Vietnam’s economy expected to rebound to 6.5 percent: ADB ảnh 1 Administrations should facilitate businesses' registration of their businesses and cut of transaction costs
ADB Country Director for Vietnam Andrew Jeffries said that the high vaccination rate enabled the government to abandon harsh containment measures. This timely shift of the pandemic containment strategy helped restore economic activity and reduce bottlenecks in the business environment.
A recovering labor market, along with monetary and fiscal stimulus measures of the Government’s Economic Recovery and Development Program, will spur industrial growth by a projected 9.5 percent in 2022. Agriculture output is expected to grow 3.5 percent this year, on revived domestic demand and rising global commodity prices.
The reopening of tourism in mid-March and the ease of pandemic controls are expected to boost services, with the sector forecast to grow by 5.5 percent this year. Accelerated public funding disbursements will drive construction and related economic activities. In tandem with the economic revival and the uncertainty of global oil prices, inflation is expected to accelerate to 3.8 percent in 2022 and 4.0 percent in 2023.
The Asian Development Outlook (ADO) 2022 also highlighted near-term downside risks that could hinder Vietnam’s recovery. The high Covid-19 infections since mid-March, if not abated, could obstruct the economy’s return to normalcy this year. A slowing global recovery and a surge in global oil prices from the Russian invasion of Ukraine would affect the Southeast Asian country’s external trade and inflation. Recovery also depends on the government’s speedy and effective rollout of the economic recovery and development program.
With the theme ‘Tax reform is the key to ensuring sustainable growth in Asia and the Pacific’, ADB Chief Economist Albert Park said that economies in Asia and the Pacific region will face a growing need to ensure effective public spending in areas such as health, education and the environment. Reforms to improve tax practices and increase revenue can help the region achieve inclusive and sustainable economic growth. However, these reforms must be implemented on a case-by-case basis and in ways that do not inhibit growth and do not burden taxpayers.
For example, administrations should create conditions for businesses to register their businesses and reduce transaction costs.

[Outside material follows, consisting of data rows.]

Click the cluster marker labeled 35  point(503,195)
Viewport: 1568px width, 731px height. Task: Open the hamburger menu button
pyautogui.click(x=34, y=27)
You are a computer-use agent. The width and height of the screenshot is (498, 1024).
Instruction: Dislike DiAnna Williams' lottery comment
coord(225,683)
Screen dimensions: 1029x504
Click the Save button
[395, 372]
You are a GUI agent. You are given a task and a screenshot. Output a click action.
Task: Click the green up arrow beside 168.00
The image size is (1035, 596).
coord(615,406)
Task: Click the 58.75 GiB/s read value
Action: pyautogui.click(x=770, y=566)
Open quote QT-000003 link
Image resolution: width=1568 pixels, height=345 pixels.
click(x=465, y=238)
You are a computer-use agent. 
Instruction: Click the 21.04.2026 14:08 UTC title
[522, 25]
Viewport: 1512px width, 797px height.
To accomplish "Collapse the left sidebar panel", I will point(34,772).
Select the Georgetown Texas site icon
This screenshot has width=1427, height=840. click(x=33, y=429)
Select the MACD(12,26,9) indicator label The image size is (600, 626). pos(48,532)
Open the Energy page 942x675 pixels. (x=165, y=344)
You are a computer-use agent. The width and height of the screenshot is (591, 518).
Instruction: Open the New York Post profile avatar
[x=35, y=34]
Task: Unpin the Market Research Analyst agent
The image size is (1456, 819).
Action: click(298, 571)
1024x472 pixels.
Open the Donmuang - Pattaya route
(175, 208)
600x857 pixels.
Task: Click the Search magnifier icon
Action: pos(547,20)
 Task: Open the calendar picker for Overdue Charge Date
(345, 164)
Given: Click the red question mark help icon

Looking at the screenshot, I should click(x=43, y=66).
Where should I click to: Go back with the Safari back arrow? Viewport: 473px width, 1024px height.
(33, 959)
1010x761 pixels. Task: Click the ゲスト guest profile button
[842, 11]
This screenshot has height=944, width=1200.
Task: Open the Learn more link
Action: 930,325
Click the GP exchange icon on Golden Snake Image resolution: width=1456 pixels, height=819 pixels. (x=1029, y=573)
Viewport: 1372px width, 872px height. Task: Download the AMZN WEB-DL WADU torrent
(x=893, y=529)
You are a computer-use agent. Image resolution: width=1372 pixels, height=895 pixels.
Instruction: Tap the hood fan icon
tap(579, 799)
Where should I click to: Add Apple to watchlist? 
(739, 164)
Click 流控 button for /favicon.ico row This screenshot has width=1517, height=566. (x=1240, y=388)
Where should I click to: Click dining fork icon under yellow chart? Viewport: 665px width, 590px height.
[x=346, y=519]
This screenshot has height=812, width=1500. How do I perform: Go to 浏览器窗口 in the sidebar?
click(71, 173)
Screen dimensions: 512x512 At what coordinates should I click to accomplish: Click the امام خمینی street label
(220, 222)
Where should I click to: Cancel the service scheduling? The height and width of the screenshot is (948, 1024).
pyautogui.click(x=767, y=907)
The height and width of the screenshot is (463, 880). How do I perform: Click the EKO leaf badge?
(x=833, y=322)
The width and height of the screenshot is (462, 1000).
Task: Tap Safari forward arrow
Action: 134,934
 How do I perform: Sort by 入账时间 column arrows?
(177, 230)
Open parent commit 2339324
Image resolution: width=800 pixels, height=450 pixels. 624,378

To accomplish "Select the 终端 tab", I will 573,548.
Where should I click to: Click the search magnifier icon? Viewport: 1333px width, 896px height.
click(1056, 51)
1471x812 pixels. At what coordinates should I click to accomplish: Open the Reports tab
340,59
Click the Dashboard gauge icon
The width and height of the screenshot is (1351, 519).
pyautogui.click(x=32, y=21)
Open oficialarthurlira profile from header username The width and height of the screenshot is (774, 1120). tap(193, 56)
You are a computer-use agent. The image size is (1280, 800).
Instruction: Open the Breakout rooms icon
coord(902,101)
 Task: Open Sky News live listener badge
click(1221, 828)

This will help more small businesses participate in the formal economy ( with an organized system of employment with clear written rules of recruitment, agreement, and job responsibilities and a standardized relationship between the employer and the employee is maintained through a formal contract), helping to increase tax revenue. Governments can also improve revenues from burgeoning Asia-Pacific commerce and digital services, which have tripled since 2005 to US$1.4 trillion by 2020.